Oh, I forgot. They only admit to the minimum. There's no way you can be sure it didn't go further.


----------



## Nanook (Nov 21, 2009)

It is not my choice to seperate, he wants to. But he still thinks he did not cheat. He says he loves this lady. 
Thanks, at least I do not think I am mad in thinking He has cheated, and it is classifeied as cheating.
Thanks


----------



## Lostandconfused (Jul 6, 2009)

Nanook said:


> It is not my choice to seperate, he wants to. But he still thinks he did not cheat. He says he loves this lady.
> Thanks, at least I do not think I am mad in thinking He has cheated, and it is classifeied as cheating.
> Thanks


Nanook, Of course you are right. It was/is cheating. He gave to someone else what he "vowed" to give only to you. That IS cheating. Wedding vows do not only pertain to the physical aspects of a marriage. The vows include, among other things, emotional attachment and desires that are specific to a romantic/spousal love.
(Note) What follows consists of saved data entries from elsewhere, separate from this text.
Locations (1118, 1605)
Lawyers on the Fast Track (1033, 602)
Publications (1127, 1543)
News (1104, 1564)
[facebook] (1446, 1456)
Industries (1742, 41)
He knows this. He's just trying to convince himself, and you, that he's innocent. He is not innocent. 

I'm sorry this is happening to you.

Just my $0.02.
Lost


----------



## Deejo (May 20, 2008)

Well ... you can certainly tell him that he has the mindset of a cheater. Lying, denial, minimizing, and blame-shifting are all classic behaviors.

It's simple. If you have an emotional investment in another person that you conceal from, and value over your existing partner - you're cheating.

Cheating is not the sum of a physical act, like intercourse. It is the sum of behaviors that a cheater uses to distance themselves from, and betray their partners.

Even simpler, you don't start a new relationship before ending the one that you are currently in.


----------